There are definitely landlords who rely on rental payments as a critical form of income that is used for daily living expenses instead of (or in addition to) paying a mortgage. However, there are far fewer of these then there are renters who will be unable to pay rent during this crisis. The majority of multifamily properties are owned by corporations, REITs, or well endowed investors. It is inappropriate to use public assistance to subsidize unrestricted profit seeking at this time.

If any public assistance will be means tested and conditional, then instead of going to tenants to make direct payments to landlords, landlords should be required to prove their financial need.

5. Requirement to Communicate and Record

Landlords must be required to affirmatively communicate information about COVID-19 protections with their tenants, in writing and by email, ASAP, and all termination notices must be recorded with the state so that we can begin to gather the data needed to track COVID-19s impact on our existing housing crisis, and intervene as necessary.

This is what we need. Anything less will lead to mass confusion, displacement, chaos, and make the job of advocates getting the word out to renters much harder.

These recommendations are constructed to meet three primary goals:

  • Adhere to rigorous “Stay Home, Stay Safe” social distancing standards to reduce spread of the virus.
  • Safeguard the emotional and psychological well-being of vulnerable people so that they can prioritize their physical health and public health recommendations.
  • Mitigate the catastrophic impact of the oncoming economic disaster for those who have the fewest resources and the highest barriers to economic security and recovery.

In order to “Stay Home, Stay Safe” it is critical that the state act swiftly and comprehensively to ensure housing and financial stability, especially for those most vulnerable, throughout the emergency declaration period. It may seem as simple as prohibiting law enforcement from enforcing or executing evictions, which is what your moratorium accomplishes, but as a tenant organizer with deep and intimate knowledge of landlord-tenant issues and of the eviction process (which starts well before courts or law enforcement ever get involved), we need to do much more to deliver renters the relief that they need right now in this uncertain time.

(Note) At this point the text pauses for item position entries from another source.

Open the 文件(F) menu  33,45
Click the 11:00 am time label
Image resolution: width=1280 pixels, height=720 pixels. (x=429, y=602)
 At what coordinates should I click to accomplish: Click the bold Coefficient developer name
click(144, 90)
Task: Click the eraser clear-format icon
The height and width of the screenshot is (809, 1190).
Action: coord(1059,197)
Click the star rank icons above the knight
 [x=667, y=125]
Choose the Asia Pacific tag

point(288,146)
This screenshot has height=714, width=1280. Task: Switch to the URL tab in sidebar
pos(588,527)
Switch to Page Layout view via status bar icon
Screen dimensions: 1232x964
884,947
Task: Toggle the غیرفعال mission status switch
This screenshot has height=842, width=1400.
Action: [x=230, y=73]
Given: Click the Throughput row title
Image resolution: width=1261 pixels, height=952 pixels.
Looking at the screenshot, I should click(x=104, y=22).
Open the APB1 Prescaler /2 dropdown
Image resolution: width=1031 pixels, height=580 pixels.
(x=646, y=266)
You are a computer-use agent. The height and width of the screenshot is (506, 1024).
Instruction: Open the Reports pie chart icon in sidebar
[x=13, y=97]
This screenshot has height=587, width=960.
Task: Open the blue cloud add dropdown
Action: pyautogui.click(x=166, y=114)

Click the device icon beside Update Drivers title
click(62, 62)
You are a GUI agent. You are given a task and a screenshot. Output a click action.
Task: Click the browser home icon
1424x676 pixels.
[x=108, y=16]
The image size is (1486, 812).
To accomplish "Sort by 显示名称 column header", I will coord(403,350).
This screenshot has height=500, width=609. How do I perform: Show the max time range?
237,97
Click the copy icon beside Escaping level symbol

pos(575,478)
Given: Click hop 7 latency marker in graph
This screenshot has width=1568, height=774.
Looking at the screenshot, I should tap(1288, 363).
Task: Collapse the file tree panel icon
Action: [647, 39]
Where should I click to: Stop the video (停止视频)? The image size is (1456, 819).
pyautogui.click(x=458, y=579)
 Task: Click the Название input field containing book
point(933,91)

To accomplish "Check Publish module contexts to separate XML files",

It isn’t just that the “relief” is the nice or morally right thing to do, it’s also critical to the goals of “Stay Home. Stay Safe.” Even if we had a way to get accurate information to all the renters in Oregon, if their landlord says otherwise or gives them a 72-hour notice — or is still able to file an FED which can be enforced as soon as the declaration is lifted — then renters will continue to panic and will not be able to prioritize their physical and financial health, much less the health of the community at large. How could they not if the sheriff will be waiting to lock them out the moment the emergency is over?